First, would you agree with that?

And second, what happens in this period of zero to three years that you do get...? Well, you've improved it, but it's 25% attrition. Are young people who join disappointed with the options they're presented with? Give us a little scenario.

Suppose I decide I want to join the forces because I have a good, positive feel about the forces and I think it's the place for me, but I'd like to have a career. I don't really know what I can do. You have 101 occupations.

Do you actually say, “Okay, Mr. Harris, come in: we'll give you a test to see what your interests are and we'll try to provide a career path or training program for you”?

9:35 a.m.

MGen W. Semianiw

What I'll do, Mr. Chair, is give a quick answer to the first question, then turn it over to Commodore MacKeigan. We'll come back to the second one.

Having been intimately involved with what happens at recruit school, I'll answer your question as if Mr. Jack Harris were a recruit. I'll go through with you what would happen.

Just quickly, remember, people join the Canadian Forces probably for seven different reasons. You are right, some of it is career, some of it is security, some of it is because my parents were in the military, some of it is for the country and many other reasons. There are a lot of reasons why people actually join. The other one I'll have Commodore MacKeigan elaborate on.

Remember, if we enrol 7,000, it doesn't mean 7,000 will walk through the front door. It probably means closer to 25,000 to 30,000 will walk through the front door, of which we pick 7,000.

There was a newspaper article that I read, I think in the Citizen or the Post, that was incorrect. I was going to phone the reporter, but I kind of let it lie. It said the Canadian Forces had not met its targets. We had 30,000 people walk through the front door. We only picked those 7,000 or whatever, knowing that we maybe missed that target by 20 or 30 people.

If I'd wanted to get the target, I would have phoned him and said, “Push the button, bring more people in”, but that's not what we do. I want to make sure we have the right people in there, so it's only a point I would add.

I'll turn it over to Dan, who will elaborate on the recruiting piece.

9:35 a.m.

Cmdre Daniel MacKeigan

Mr. Chair, when an interested person comes into a recruiting centre, they see a standard customer service desk, like they'd see in any properly run establishment.
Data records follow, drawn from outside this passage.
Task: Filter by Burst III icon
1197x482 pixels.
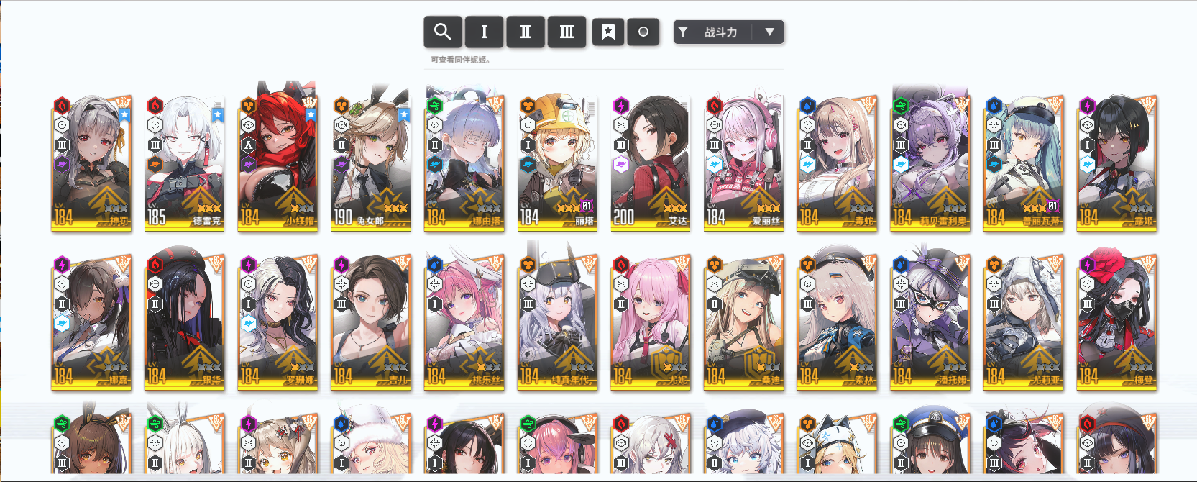Action: 567,32
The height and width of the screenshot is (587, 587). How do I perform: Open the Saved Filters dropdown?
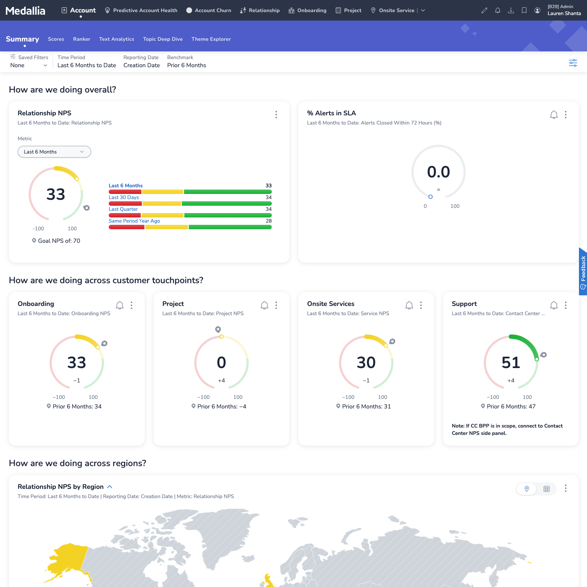click(29, 65)
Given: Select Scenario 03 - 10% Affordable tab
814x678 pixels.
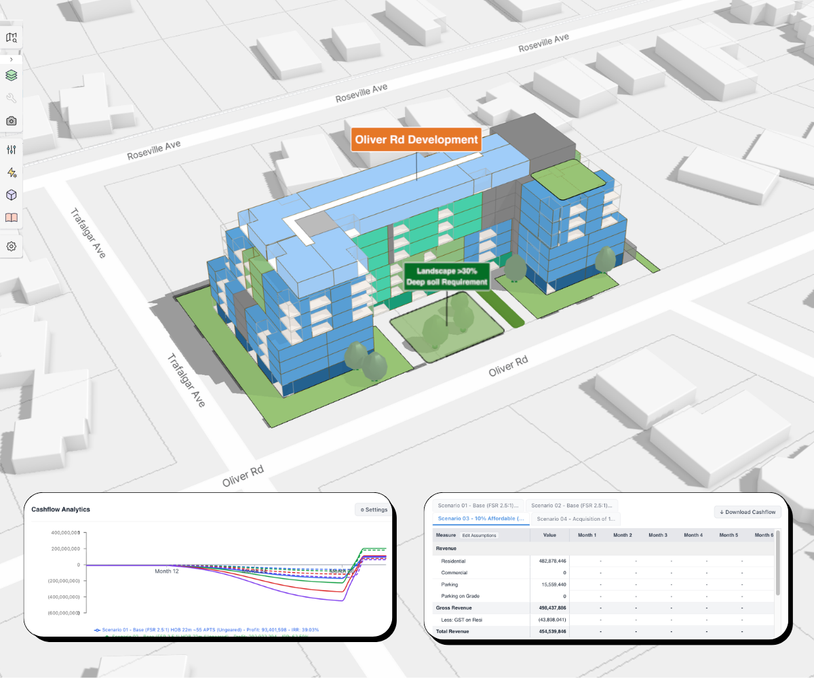Looking at the screenshot, I should [480, 519].
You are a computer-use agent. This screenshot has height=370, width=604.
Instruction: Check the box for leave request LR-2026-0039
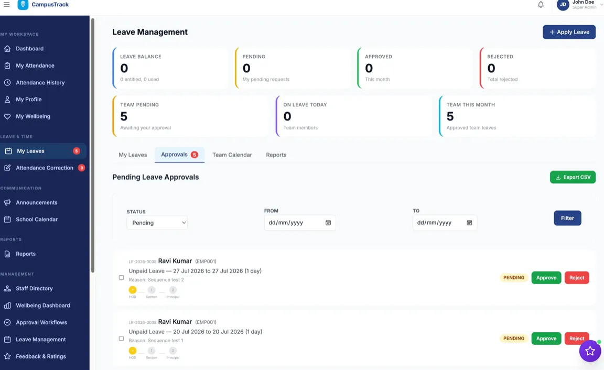[x=121, y=277]
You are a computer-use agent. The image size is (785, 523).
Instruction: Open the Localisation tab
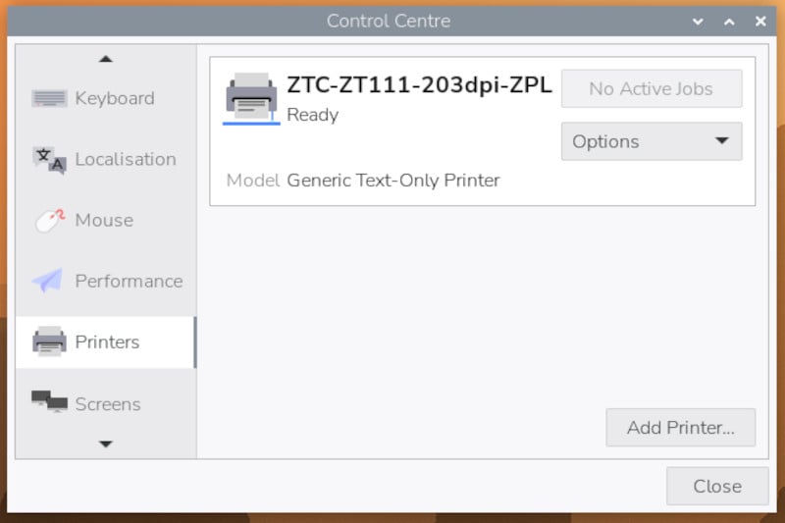coord(126,159)
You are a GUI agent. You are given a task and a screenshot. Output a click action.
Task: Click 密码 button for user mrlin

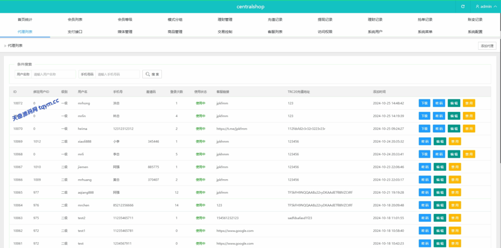pos(439,116)
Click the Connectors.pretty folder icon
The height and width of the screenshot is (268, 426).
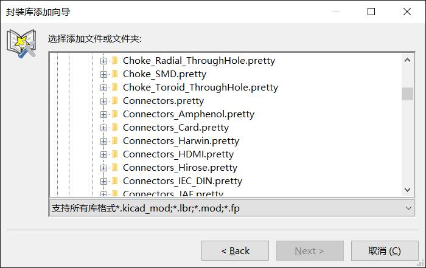pyautogui.click(x=115, y=101)
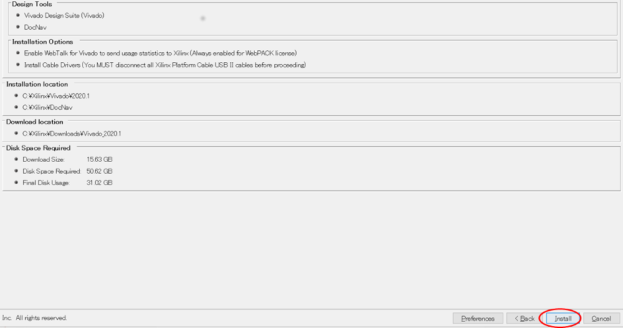Click the bullet next to Install Cable Drivers
The width and height of the screenshot is (623, 328).
click(x=18, y=65)
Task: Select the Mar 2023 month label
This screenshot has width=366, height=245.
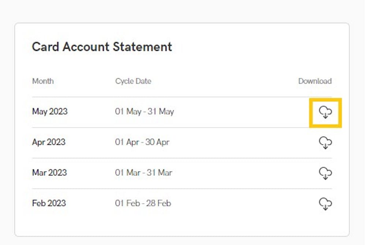Action: (49, 173)
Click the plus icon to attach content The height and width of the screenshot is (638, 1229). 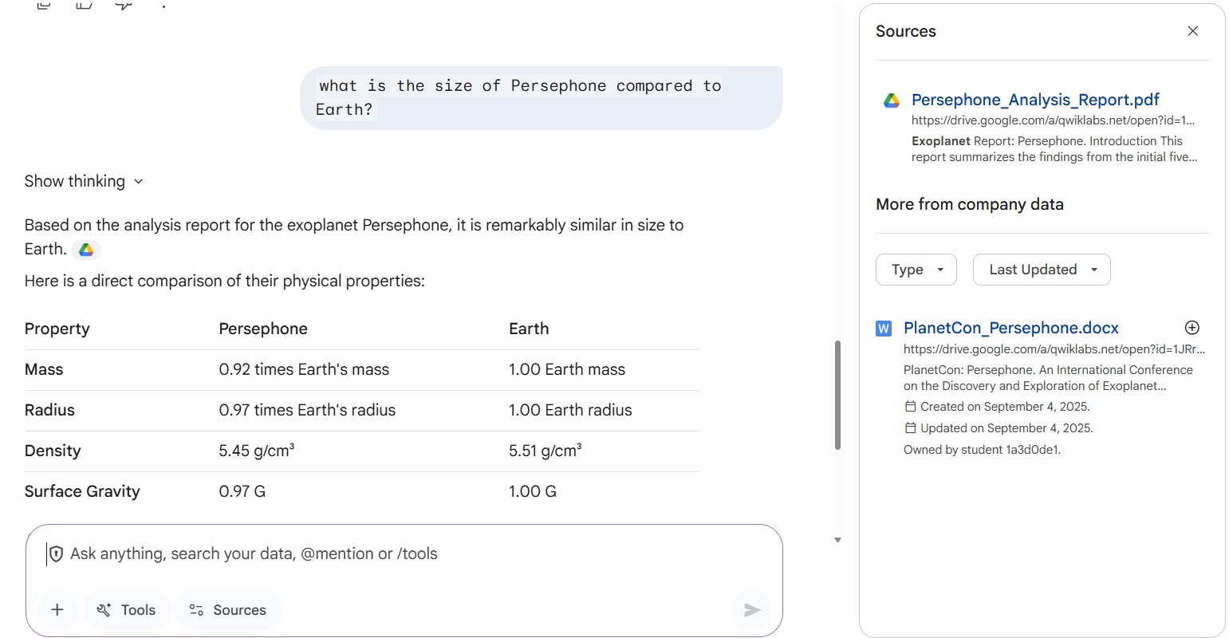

We ask them why they're there, we thank them for coming in, and we invite them to sit down.

Most people have an idea of what they want to do. Fortunately or unfortunately, it's based on war movies, books, video games, or, best of all, from the advertisements you see on television, the fight campaign--in that case a better idea. They will generally come in and say, “I want to be in the air force”, “I want to be in the army”--in fact, a lot say they want to be in the army-- or, “I want to be in the navy”.
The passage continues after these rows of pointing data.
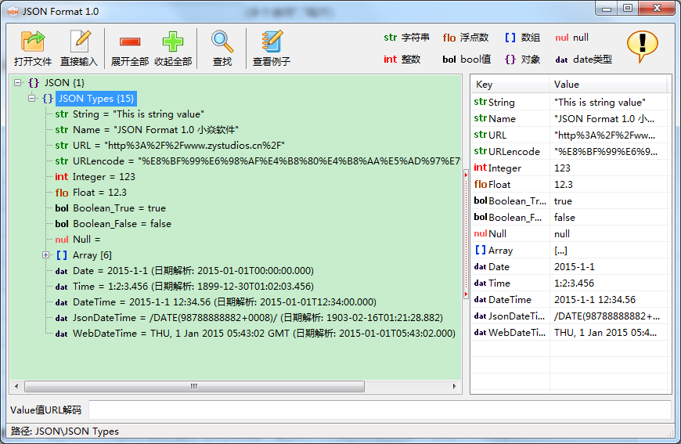
Task: Click the yellow exclamation about icon
Action: point(643,46)
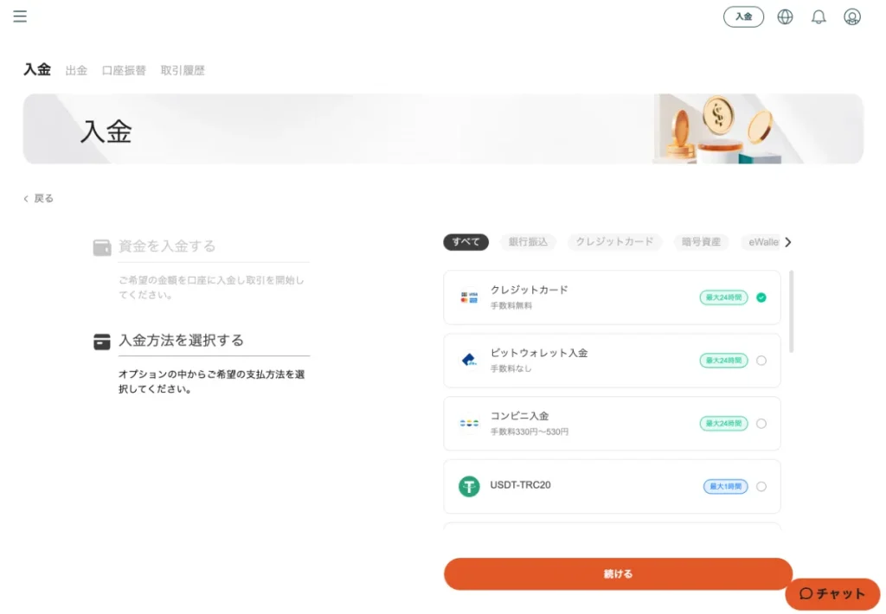Open the notification bell icon
The width and height of the screenshot is (886, 614).
click(818, 16)
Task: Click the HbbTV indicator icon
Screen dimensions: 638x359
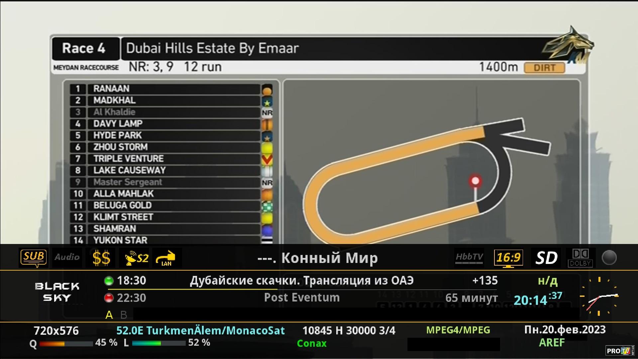Action: pyautogui.click(x=469, y=258)
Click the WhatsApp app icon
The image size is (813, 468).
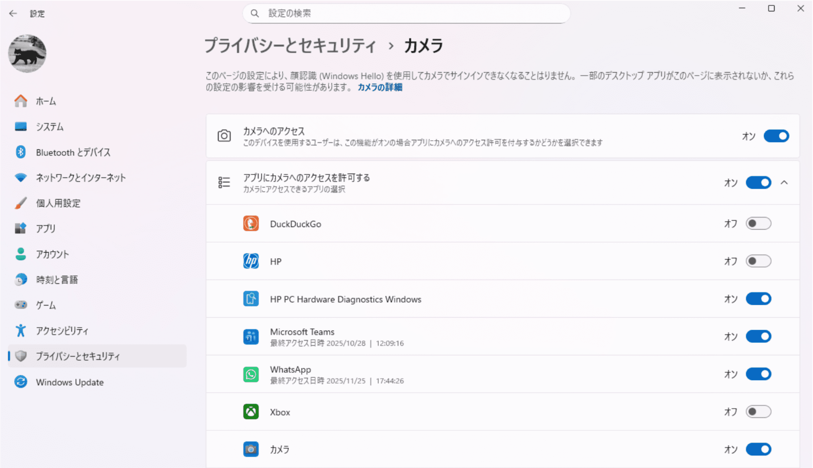tap(251, 374)
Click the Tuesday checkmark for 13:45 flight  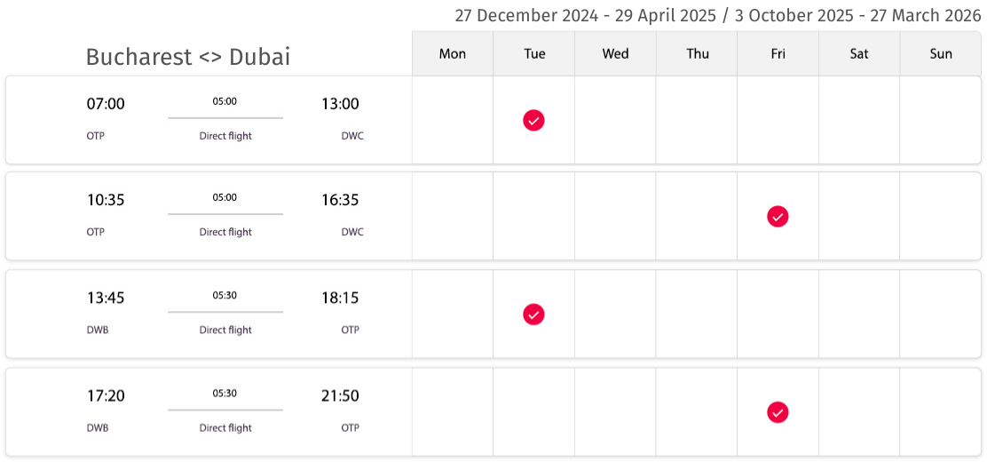point(533,314)
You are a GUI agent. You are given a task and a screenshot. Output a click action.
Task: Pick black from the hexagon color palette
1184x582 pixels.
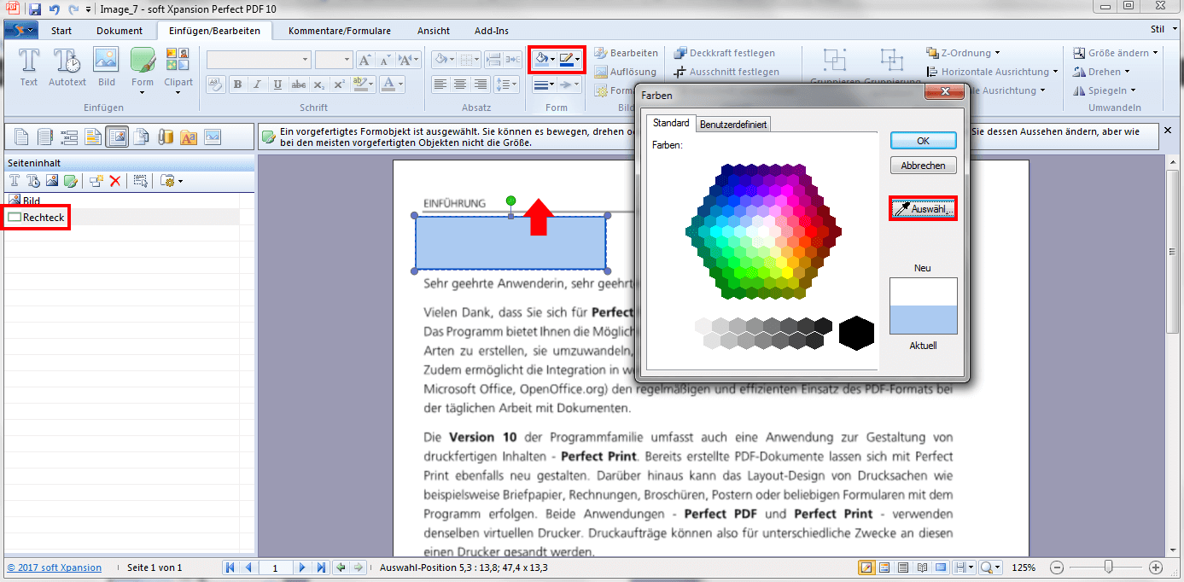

Then we sit you down to evaluate what are your strengths, your aptitude. You do a very rigorous test, and out of that comes your suitability for things you could do, based on what you've done to date. Then we question if you are interested in any of those. If you say, “Yes, I am, but do you have any other choices?”, we may say, “Yes, you're in luck, these are open”. Then we carry on the process of medical, etc., ultimately leading to an offer and enrolment.

My military career counsellors are quite good at the subjective and objective portions of trying to figure out the best fit for a person. I'll be frank: they're a mix of guidance counsellor and used car salesman. If someone comes in and says they'd like to be in the army and want to do a particular thing, they will be asked if they have thought about an alternative. It's something I want and they want: it's like a dance of the dialectic. We bring them to a point where both groups are happy.

We don't lie to anyone or not say what the trades are about.

9:35 a.m.

NDP

Jack Harris NDP St. John's East, NL

I have two other questions, just quickly. I don't if you'll have time to answer them, but—

9:35 a.m.

MGen W. Semianiw

Do you want me to answer the second one?